▸ WHAT IS ASKED: Below, copy out the items word for word, from the line with "Click the Sogou skin shirt icon" to the line with "will (412, 229).", both included.

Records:
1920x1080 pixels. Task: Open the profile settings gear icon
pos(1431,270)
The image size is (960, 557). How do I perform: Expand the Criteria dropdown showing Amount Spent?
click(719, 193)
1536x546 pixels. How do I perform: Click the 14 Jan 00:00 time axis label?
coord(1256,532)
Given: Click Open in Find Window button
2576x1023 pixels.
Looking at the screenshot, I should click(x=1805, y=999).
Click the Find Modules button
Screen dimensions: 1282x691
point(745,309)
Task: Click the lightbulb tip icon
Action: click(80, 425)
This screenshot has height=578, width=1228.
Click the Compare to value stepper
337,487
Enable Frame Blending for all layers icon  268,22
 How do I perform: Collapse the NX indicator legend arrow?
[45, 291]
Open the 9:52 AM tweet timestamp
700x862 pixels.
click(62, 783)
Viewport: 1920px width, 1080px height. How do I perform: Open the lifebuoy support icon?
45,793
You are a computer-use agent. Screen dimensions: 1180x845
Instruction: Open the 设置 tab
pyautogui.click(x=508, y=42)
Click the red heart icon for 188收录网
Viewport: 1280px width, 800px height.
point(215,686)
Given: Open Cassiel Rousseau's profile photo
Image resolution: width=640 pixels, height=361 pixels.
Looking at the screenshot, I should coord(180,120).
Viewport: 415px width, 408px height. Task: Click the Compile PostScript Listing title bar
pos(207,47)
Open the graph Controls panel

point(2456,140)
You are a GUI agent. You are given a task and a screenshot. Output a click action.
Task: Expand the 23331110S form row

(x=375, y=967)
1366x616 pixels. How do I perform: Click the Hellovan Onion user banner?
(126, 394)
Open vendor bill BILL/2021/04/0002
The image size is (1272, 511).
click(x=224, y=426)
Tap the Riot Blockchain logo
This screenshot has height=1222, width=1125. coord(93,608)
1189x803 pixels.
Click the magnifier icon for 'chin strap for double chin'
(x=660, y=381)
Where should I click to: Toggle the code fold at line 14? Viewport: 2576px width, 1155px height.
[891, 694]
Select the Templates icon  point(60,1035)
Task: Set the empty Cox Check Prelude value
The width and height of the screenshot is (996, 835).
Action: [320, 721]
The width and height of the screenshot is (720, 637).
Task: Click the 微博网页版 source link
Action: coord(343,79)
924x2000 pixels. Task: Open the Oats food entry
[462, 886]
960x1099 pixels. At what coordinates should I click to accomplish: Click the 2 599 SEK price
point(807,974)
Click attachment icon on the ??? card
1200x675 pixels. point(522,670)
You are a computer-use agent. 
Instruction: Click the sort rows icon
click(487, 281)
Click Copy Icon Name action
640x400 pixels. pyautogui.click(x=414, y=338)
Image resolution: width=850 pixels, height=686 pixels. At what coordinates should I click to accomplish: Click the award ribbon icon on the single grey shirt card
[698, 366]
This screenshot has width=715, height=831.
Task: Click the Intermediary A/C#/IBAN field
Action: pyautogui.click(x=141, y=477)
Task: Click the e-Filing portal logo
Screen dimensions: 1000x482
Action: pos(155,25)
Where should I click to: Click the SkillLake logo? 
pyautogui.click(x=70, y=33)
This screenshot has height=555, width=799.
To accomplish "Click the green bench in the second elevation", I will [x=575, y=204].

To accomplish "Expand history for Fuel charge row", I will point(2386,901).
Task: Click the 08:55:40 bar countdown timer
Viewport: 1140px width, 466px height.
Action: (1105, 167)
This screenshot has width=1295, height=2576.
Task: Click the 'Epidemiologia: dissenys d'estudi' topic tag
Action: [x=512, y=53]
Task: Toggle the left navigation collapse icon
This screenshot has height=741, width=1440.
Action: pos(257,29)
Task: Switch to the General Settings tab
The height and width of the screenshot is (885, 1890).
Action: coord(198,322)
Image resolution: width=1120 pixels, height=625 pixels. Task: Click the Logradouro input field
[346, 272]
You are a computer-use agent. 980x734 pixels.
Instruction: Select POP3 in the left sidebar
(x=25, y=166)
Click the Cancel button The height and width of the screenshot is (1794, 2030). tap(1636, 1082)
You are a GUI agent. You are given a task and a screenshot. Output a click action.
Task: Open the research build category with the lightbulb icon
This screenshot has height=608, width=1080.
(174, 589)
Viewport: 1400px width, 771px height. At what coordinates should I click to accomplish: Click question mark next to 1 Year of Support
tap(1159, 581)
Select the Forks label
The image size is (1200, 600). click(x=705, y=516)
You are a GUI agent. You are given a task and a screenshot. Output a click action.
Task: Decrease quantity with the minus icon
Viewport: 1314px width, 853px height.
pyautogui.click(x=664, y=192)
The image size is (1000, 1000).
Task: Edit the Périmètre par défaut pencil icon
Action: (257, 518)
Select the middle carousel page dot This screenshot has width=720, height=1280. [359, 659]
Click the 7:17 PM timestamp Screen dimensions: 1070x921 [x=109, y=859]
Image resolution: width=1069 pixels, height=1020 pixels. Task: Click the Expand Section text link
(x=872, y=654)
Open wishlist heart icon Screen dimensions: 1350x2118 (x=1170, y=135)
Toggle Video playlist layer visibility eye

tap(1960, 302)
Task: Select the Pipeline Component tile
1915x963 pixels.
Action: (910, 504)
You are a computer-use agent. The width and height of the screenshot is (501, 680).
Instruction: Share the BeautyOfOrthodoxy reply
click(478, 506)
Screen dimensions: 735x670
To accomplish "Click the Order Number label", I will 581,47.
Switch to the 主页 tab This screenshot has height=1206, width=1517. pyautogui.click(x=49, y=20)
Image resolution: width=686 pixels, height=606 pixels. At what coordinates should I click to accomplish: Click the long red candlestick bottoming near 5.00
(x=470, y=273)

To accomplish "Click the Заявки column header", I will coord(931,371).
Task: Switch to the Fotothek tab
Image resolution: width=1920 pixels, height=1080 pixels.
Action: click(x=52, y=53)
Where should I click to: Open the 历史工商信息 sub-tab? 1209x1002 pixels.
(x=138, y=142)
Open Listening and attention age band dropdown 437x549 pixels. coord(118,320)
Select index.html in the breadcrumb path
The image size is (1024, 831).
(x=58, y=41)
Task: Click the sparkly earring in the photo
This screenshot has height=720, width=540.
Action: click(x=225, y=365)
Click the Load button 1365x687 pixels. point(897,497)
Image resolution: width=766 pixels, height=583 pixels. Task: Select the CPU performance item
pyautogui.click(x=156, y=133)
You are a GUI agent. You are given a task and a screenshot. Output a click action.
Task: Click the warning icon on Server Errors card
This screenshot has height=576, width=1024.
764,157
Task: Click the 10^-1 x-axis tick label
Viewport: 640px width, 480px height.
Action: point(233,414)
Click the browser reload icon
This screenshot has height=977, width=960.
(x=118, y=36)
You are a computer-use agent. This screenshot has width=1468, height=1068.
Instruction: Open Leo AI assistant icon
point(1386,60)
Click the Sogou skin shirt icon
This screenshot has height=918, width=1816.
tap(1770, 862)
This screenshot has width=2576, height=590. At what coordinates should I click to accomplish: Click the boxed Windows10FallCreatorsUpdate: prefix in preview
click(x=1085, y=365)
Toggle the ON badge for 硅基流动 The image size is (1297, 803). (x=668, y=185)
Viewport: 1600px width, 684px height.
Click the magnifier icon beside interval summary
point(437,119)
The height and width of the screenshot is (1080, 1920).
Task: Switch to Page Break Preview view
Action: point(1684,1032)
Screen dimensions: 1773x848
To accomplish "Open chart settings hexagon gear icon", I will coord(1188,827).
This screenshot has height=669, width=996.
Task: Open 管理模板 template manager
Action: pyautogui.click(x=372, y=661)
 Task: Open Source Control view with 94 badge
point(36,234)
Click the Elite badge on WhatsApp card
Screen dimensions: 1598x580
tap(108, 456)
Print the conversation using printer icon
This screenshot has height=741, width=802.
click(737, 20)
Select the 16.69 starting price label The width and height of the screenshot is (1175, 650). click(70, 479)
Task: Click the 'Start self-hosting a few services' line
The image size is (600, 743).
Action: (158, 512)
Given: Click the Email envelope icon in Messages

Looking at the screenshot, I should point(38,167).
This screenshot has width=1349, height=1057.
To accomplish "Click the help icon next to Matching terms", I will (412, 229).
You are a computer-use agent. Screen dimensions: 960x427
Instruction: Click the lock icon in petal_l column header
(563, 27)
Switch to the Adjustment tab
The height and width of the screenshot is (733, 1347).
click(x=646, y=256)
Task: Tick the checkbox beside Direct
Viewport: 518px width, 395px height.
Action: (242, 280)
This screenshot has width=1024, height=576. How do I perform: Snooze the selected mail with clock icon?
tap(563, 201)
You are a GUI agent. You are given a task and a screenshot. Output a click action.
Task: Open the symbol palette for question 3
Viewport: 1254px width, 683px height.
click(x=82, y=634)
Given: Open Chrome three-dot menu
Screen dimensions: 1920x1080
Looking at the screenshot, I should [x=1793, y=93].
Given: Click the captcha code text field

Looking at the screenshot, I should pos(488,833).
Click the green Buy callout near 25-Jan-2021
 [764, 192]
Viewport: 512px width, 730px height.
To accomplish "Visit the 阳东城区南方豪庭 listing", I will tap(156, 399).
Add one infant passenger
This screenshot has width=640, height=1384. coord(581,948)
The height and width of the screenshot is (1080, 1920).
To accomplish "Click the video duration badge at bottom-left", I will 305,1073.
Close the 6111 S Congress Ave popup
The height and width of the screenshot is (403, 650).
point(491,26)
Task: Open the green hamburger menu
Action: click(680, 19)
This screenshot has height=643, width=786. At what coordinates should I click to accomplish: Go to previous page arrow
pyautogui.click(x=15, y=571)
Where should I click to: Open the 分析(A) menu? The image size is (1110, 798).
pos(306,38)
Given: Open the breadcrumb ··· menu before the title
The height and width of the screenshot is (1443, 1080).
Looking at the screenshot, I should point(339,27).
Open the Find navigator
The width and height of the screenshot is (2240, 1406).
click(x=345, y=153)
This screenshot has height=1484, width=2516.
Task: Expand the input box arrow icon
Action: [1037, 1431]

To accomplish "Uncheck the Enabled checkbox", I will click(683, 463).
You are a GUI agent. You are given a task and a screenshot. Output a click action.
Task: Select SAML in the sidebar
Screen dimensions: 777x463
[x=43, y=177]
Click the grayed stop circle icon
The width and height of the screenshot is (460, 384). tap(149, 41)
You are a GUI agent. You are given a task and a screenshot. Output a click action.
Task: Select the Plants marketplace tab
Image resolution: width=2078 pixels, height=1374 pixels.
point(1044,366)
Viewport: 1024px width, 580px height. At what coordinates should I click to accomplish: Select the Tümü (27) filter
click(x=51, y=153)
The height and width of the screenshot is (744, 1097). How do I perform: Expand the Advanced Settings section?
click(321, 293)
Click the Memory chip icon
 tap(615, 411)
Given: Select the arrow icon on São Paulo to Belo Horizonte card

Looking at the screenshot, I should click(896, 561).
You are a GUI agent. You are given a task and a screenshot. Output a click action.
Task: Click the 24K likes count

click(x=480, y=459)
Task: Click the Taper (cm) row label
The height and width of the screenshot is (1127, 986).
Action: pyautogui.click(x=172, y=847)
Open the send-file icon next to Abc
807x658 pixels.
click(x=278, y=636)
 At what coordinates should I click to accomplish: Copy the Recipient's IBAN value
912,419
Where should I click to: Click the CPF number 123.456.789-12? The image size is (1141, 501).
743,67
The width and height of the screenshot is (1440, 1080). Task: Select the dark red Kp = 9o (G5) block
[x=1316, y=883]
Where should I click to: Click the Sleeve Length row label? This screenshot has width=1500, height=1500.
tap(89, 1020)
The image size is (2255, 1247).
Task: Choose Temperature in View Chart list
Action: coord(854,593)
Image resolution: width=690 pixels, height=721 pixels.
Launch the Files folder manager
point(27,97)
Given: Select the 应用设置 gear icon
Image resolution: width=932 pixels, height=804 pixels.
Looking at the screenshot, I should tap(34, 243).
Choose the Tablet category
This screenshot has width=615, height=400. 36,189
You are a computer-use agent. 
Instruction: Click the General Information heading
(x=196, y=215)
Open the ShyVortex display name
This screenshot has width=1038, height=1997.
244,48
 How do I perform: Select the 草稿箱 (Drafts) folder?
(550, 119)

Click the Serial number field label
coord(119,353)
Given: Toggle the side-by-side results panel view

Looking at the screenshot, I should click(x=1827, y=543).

▸ WORKED SOLUTION:
Click the Sogou skin shirt icon
This screenshot has height=918, width=1816.
tap(1770, 862)
This screenshot has width=2576, height=590. At what coordinates should I click to accomplish: Click the boxed Windows10FallCreatorsUpdate: prefix in preview
click(x=1085, y=365)
Toggle the ON badge for 硅基流动 The image size is (1297, 803). (x=668, y=185)
Viewport: 1600px width, 684px height.
Click the magnifier icon beside interval summary
point(437,119)
The height and width of the screenshot is (1080, 1920).
Task: Switch to Page Break Preview view
Action: point(1684,1032)
Screen dimensions: 1773x848
To accomplish "Open chart settings hexagon gear icon", I will coord(1188,827).
This screenshot has height=669, width=996.
Task: Open 管理模板 template manager
Action: pyautogui.click(x=372, y=661)
 Task: Open Source Control view with 94 badge
point(36,234)
Click the Elite badge on WhatsApp card
Screen dimensions: 1598x580
tap(108, 456)
Print the conversation using printer icon
This screenshot has height=741, width=802.
click(737, 20)
Select the 16.69 starting price label The width and height of the screenshot is (1175, 650). click(70, 479)
Task: Click the 'Start self-hosting a few services' line
The image size is (600, 743).
Action: (158, 512)
Given: Click the Email envelope icon in Messages

Looking at the screenshot, I should point(38,167).
This screenshot has width=1349, height=1057.
To accomplish "Click the help icon next to Matching terms", I will (412, 229).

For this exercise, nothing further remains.